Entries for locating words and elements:
——
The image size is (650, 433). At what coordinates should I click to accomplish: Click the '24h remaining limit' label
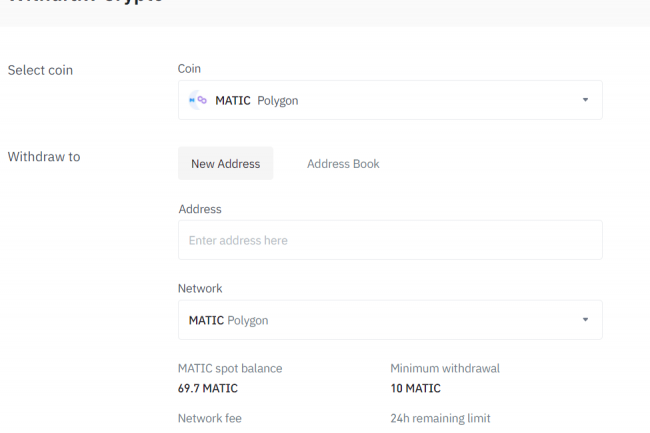coord(440,418)
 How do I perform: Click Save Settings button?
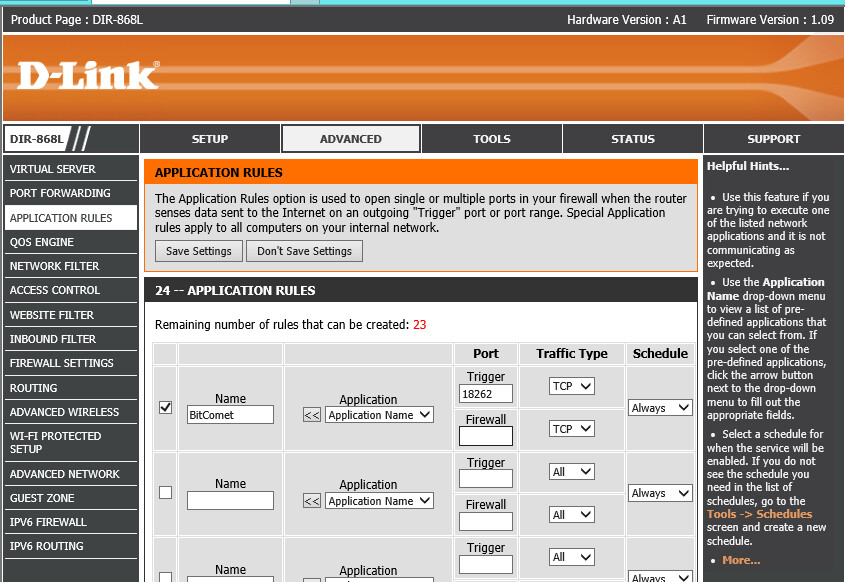[x=199, y=251]
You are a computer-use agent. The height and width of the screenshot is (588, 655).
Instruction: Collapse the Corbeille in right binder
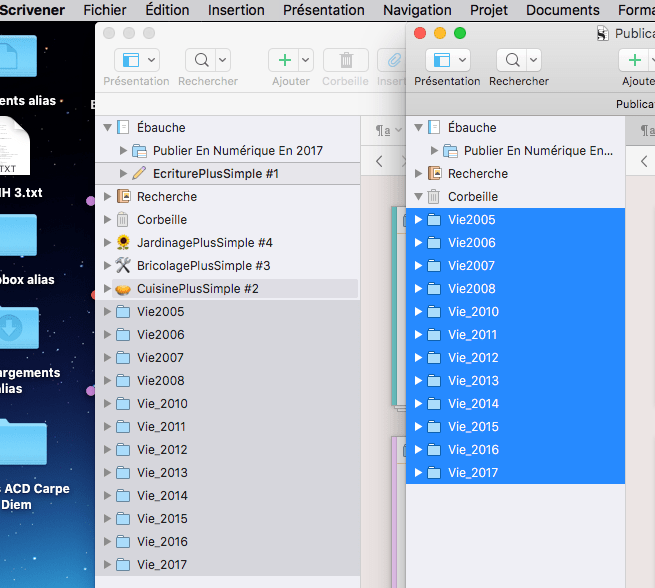[419, 197]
——
• What the exercise asks
Please write all the records above out again, requests included. Multiply each coordinate in the answers by 1.45 and round to whole numbers, with halves going up, and leave the pictures out.

• Answer
The image size is (650, 433). At what coordinates should I click to accomplish: Click the '24h remaining limit' label
coord(638,606)
 How do I perform: Click Save Settings button?
[x=289, y=364]
You are a computer-use agent. The height and width of the screenshot is (588, 655).
Instruction: Collapse the Corbeille in right binder
[608, 286]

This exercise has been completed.